Information Exchange Among Cells

Short-Distance Signaling

Instead of entering the bloodstream, some signals may diffuse directly to neighboring cells, travel between adjacent cells, or even target the same cell that released them.

Not every signal molecule, a molecule that elicits a response from another cell or within the cell itself, needs to travel long distances from the signaling cell to the target cell. Sometimes signals only need to work on nearby cells. Short-distance signaling is a type of communication whereby a signaling molecule acts on a target cell located close to the signaling cell. One type of short-distance signaling is also known as paracrine signaling, which is when signal molecules only diffuse through a short extracellular space before they reach the target cell. Paracrine signal molecules are designed to affect only nearby target cells, so paracrine signal molecules are kept from diffusing very far by being quickly taken up by nearby cells, broken down by extracellular enzymes, or immobilized on the extracellular matrix, which is the noncellular portion of a tissue. Neurons use a type of paracrine signaling because they are in close proximity to each other, therefore, the neurotransmitter signals spend very brief moments in the extracellular matrix. The development of multicellular organisms also involves different types of short-distance signaling molecules.

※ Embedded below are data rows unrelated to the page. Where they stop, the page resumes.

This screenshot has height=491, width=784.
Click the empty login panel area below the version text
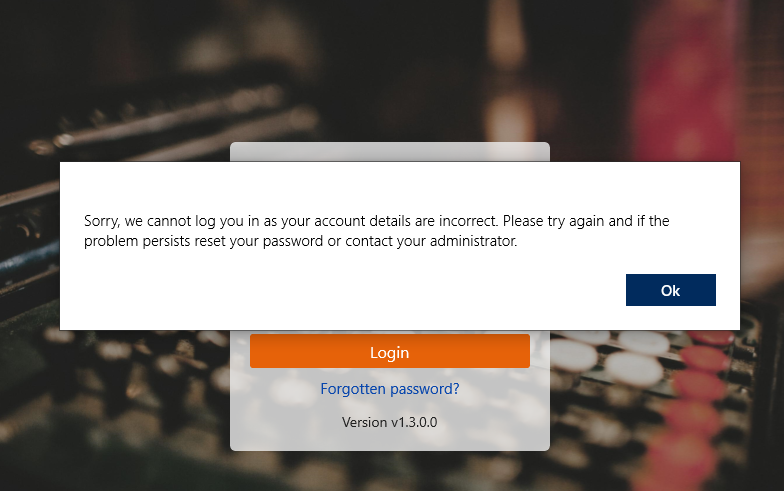coord(390,441)
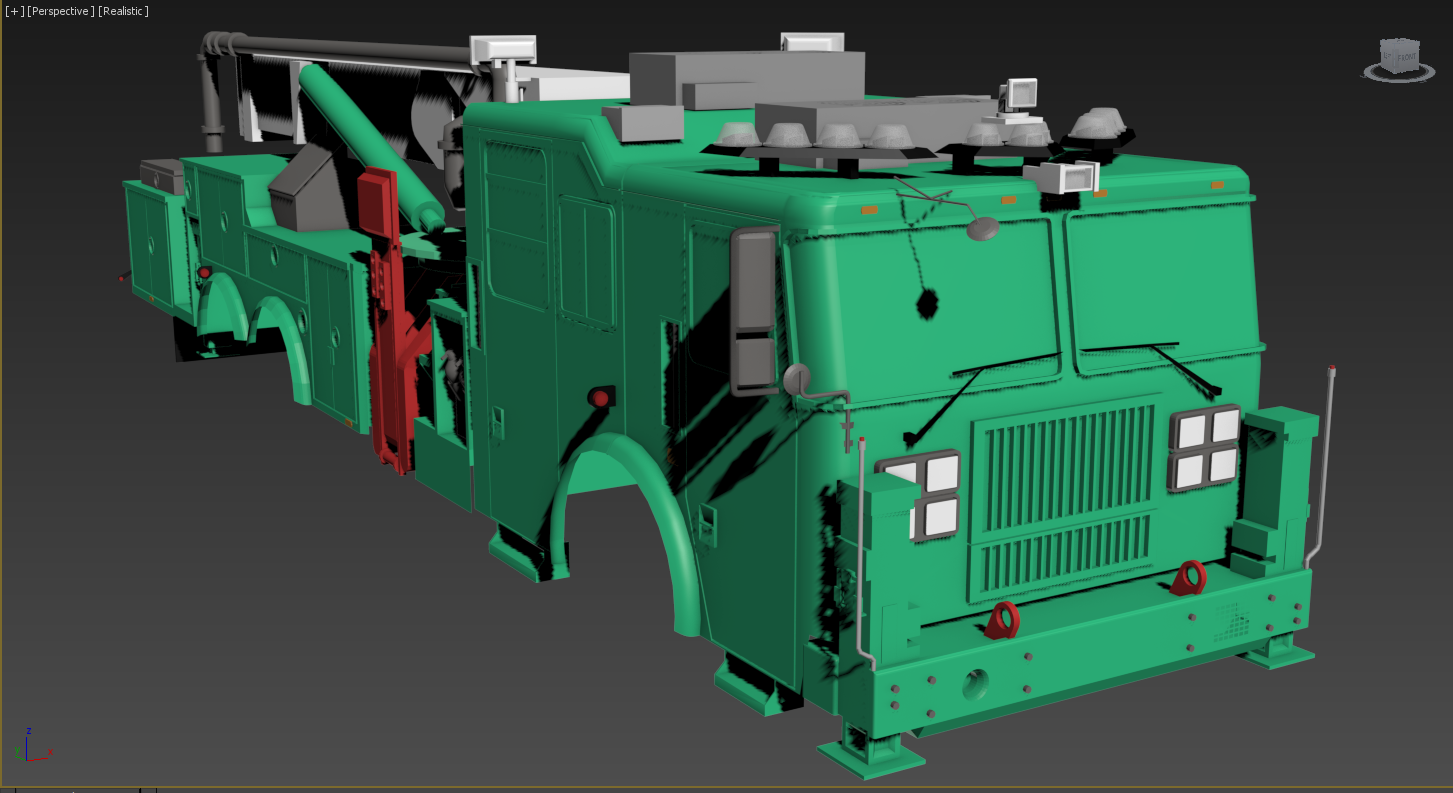
Task: Open the Realistic shading mode menu
Action: 123,11

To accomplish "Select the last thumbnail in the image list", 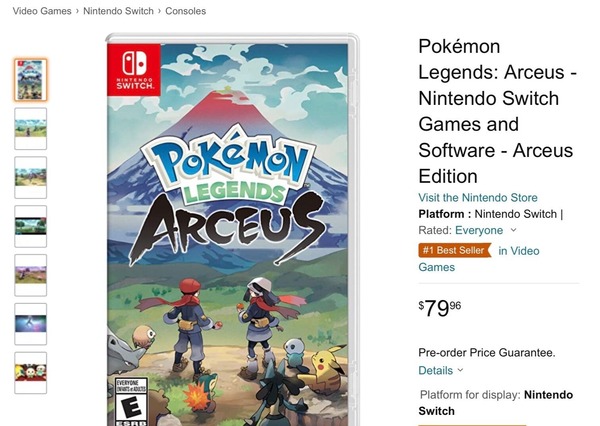I will tap(30, 373).
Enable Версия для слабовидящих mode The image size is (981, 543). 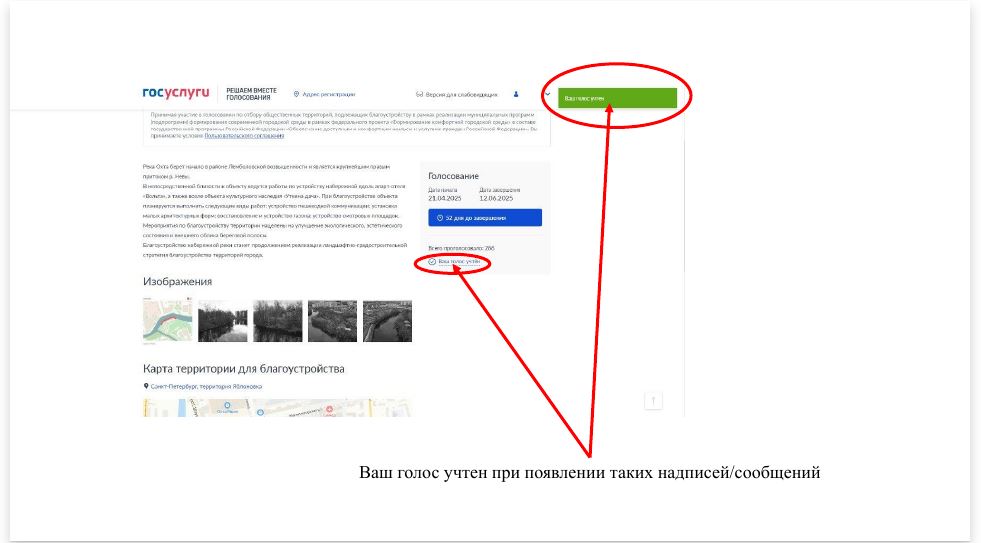click(461, 95)
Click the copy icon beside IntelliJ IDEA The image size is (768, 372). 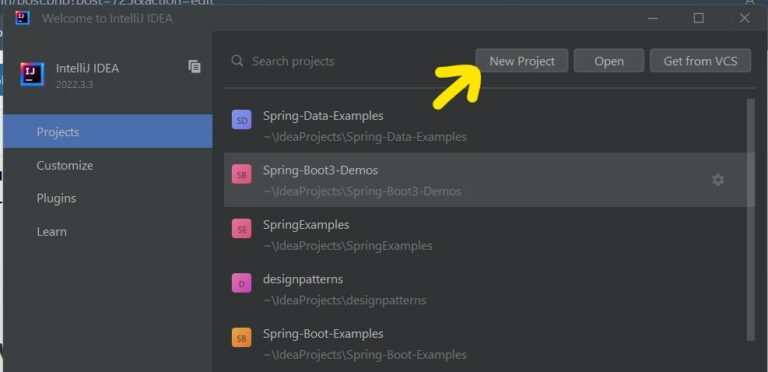(x=194, y=67)
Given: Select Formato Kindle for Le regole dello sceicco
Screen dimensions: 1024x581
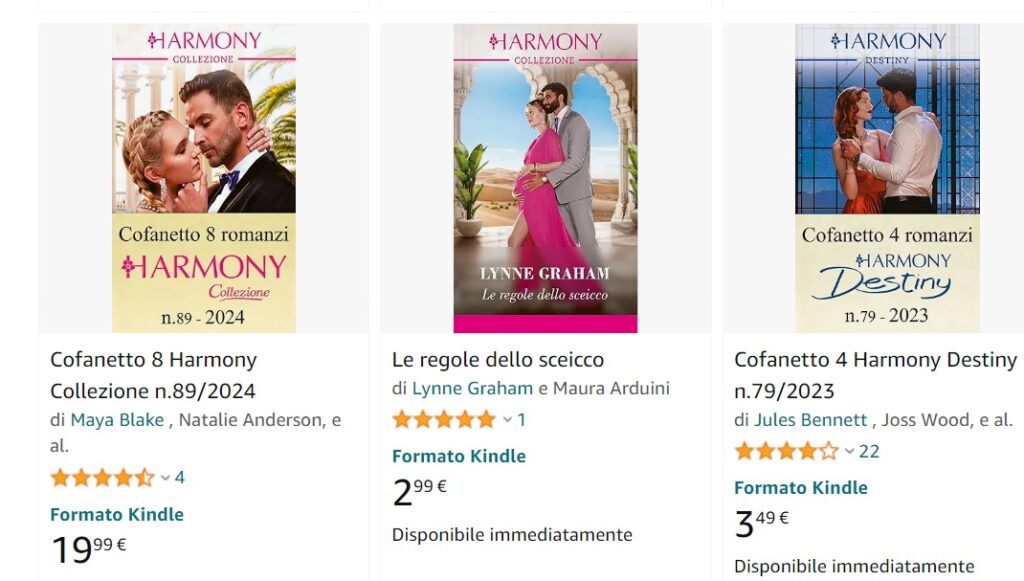Looking at the screenshot, I should [458, 456].
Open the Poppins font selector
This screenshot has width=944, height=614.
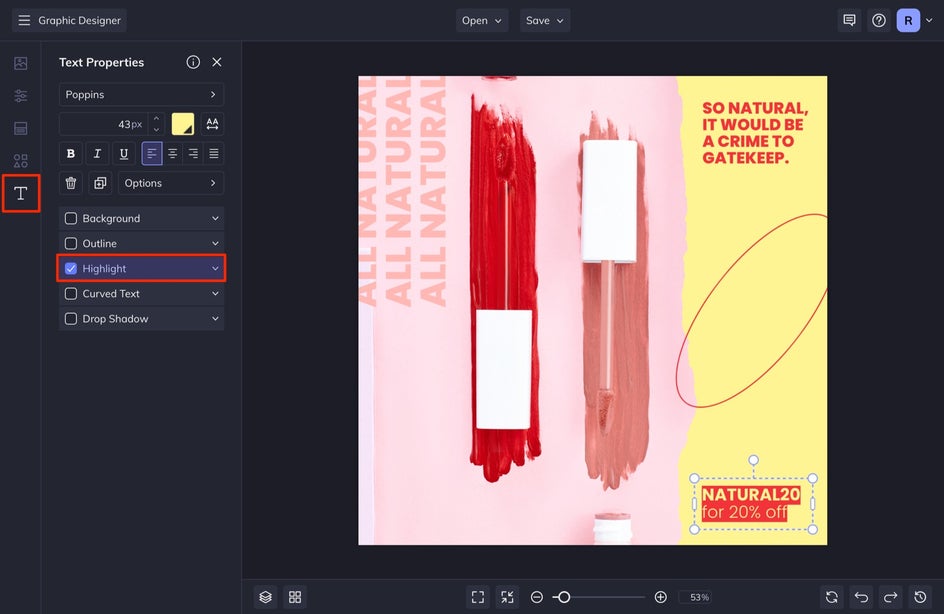pyautogui.click(x=141, y=95)
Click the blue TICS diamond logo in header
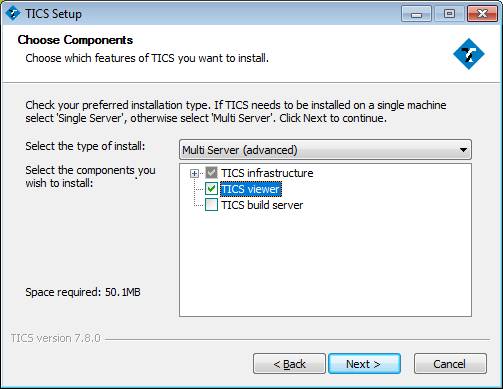The image size is (503, 389). tap(469, 54)
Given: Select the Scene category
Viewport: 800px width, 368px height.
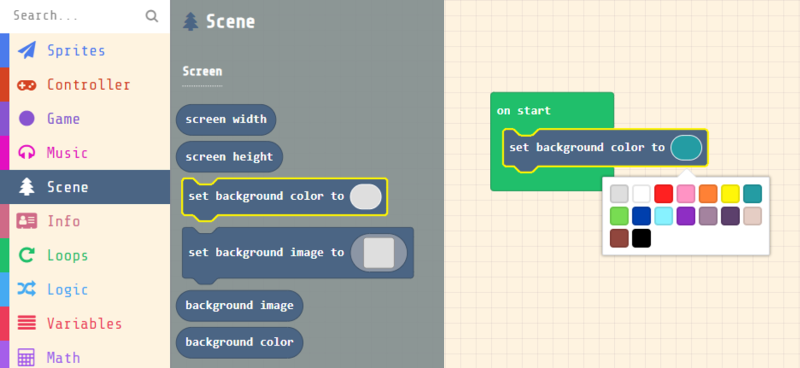Looking at the screenshot, I should [85, 187].
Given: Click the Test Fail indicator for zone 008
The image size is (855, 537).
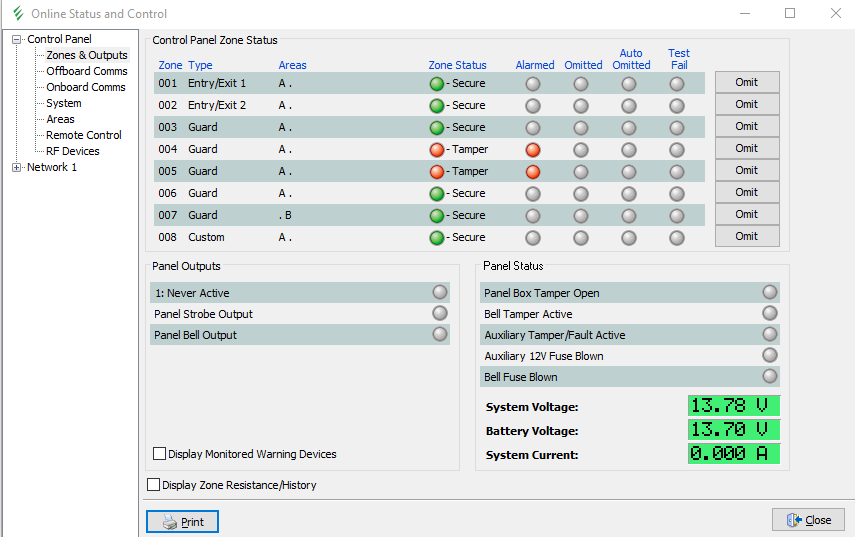Looking at the screenshot, I should [677, 237].
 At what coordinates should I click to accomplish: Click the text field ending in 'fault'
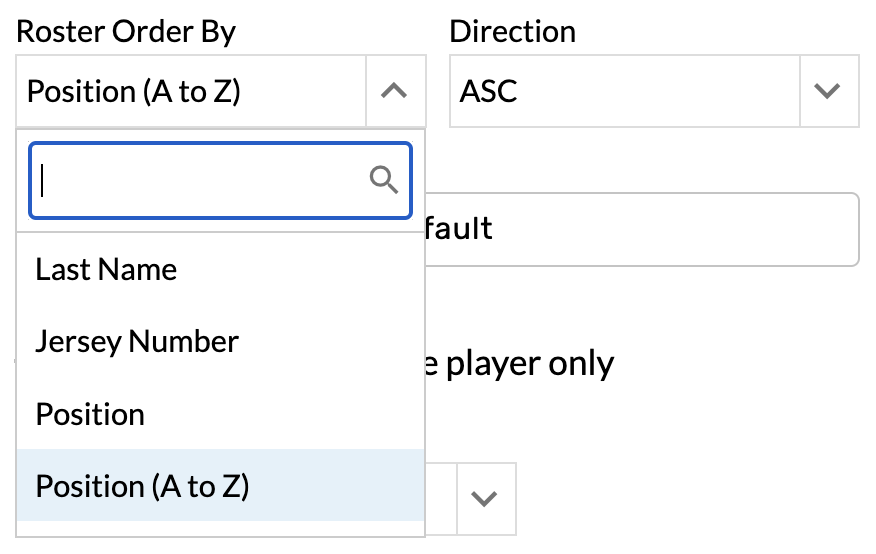(x=640, y=229)
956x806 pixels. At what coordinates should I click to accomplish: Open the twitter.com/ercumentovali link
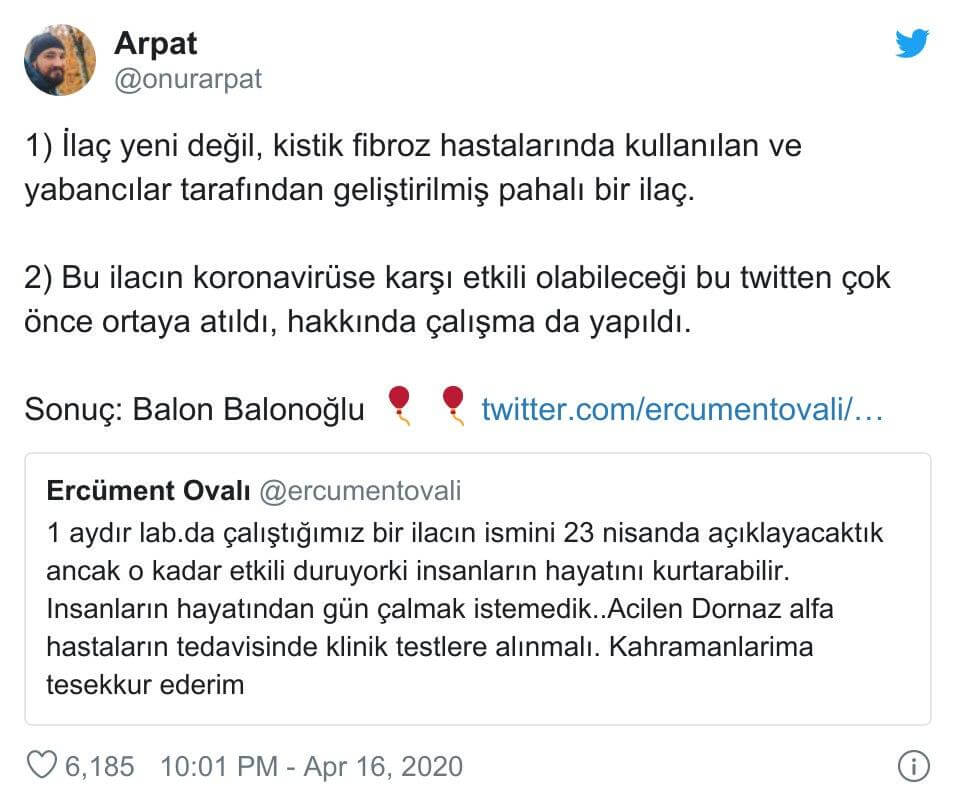click(x=681, y=409)
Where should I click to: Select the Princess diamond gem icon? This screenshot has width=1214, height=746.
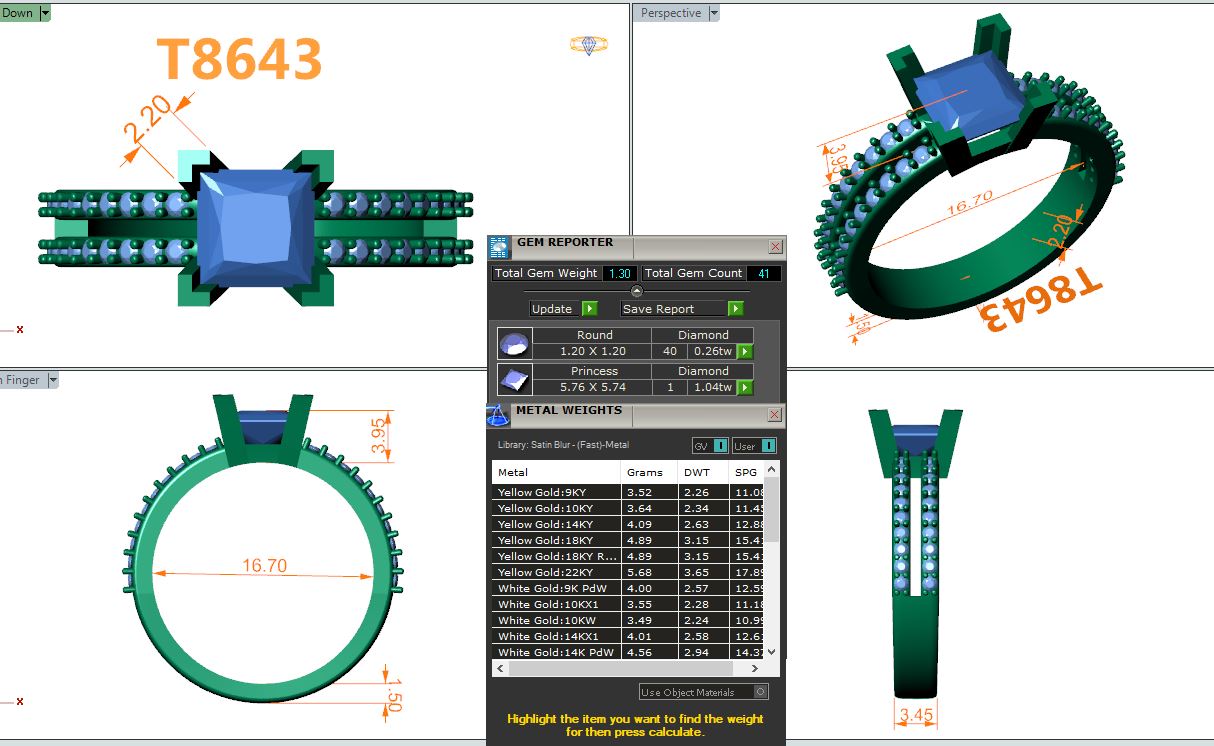[514, 379]
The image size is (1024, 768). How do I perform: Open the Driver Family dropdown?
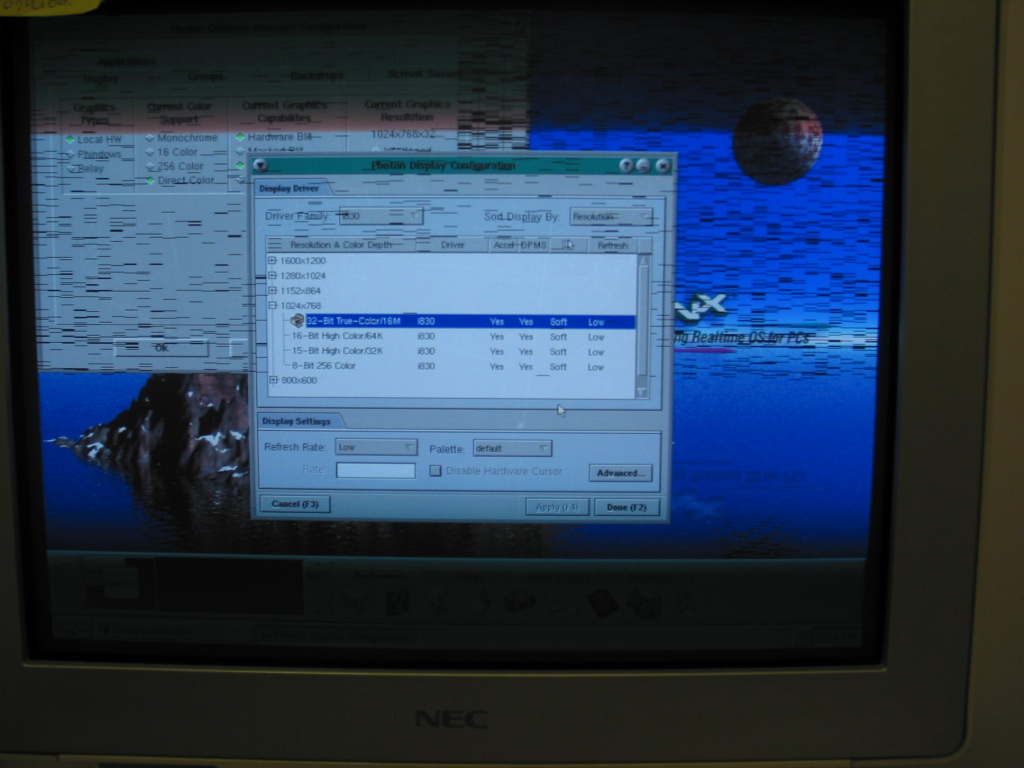pyautogui.click(x=380, y=216)
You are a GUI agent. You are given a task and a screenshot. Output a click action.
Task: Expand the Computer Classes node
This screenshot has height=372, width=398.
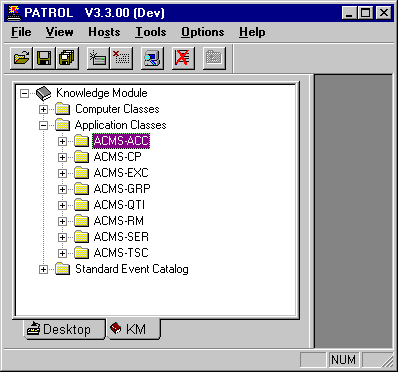coord(43,109)
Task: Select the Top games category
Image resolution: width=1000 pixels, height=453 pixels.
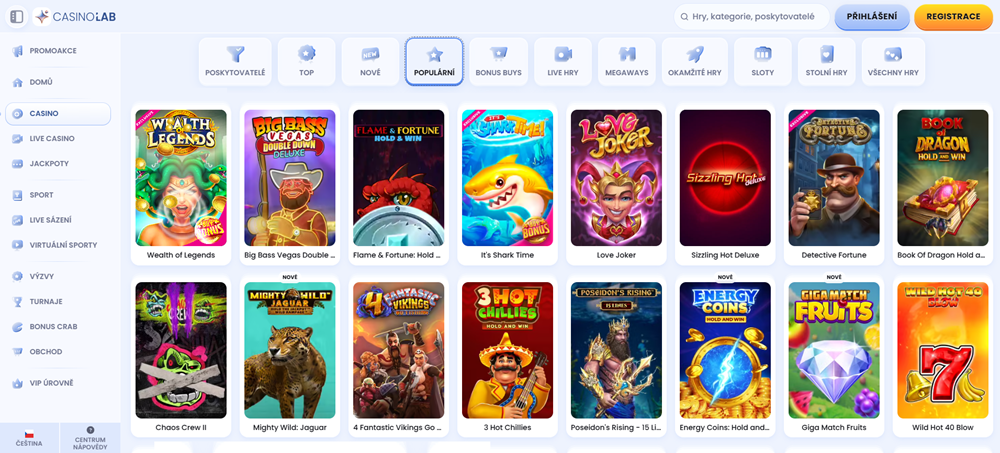Action: [306, 61]
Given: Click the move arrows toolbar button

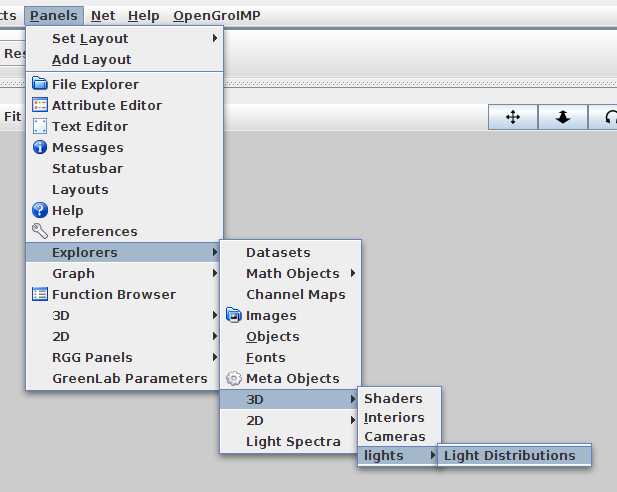Looking at the screenshot, I should tap(513, 117).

Some signal molecules do not diffuse through extracellular space at all but remain attached to the surface of the signaling cell, even while bound to the receptor on the target cell. This type of signaling is called contact-dependent signaling, which is sometimes referred to as juxtacrine signaling. Yeast cells exhibit a classic example of contact-dependent signaling when preparing for sexual mating. The cell that is ready to mate will secrete a peptide known as mating factor. In response to this signal, nearby cells stop proliferating and prepare to conjugate with the first cell.

Finally, some signaling molecules act on the cell that secretes them so that the same cell acts as both the signaling cell and target cell. This is autocrine signaling, which occurs when a cell secretes a signaling molecule that acts on itself. Because the signal molecules can bind to neighboring cells that also present the correct receptor, autocrine signaling is effective at getting neighboring groups of cells to behave in the same way. For example, autocrine signals are common during cell differentiation, when cells of a multicellular organism develop into their specialized roles in the organism. Cellular responses to wounds and foreign intruders are also often regulated by autocrine signaling. One of the roles of prostaglandins, for example, is to regulate platelets, which are cells used in blood clotting. This is an autocrine signal and explains why prostaglandins are broken down so quickly in the extracellular space. In addition, autocrine signaling is also common in tumor development, when too many growth-factor molecules can be released, causing out-of-control growth.

Types of Short-Distance Signaling

The three main types of cell signaling over short distances are paracrine signaling, contact-dependent signaling, and autocrine signaling. Paracrine signaling happens when signal molecules only diffuse through a short extracellular distance before they reach the target cell. Contact-dependent signaling requires physical contact between cells, and autocrine signaling occurs when signals are sent to receptors within or on the surface of the same cell.
It is possible for a given signal molecule to be involved with more than one type of signaling process. Epinephrine, for example, is a small amino acid derivative and can act as a neurotransmitter or can be distributed widely through the body by the bloodstream. Epidermal growth factor, a protein hormone, can be part of a contact-signaling cascade or can be secreted into the bloodstream to act as an endocrine signaling molecule.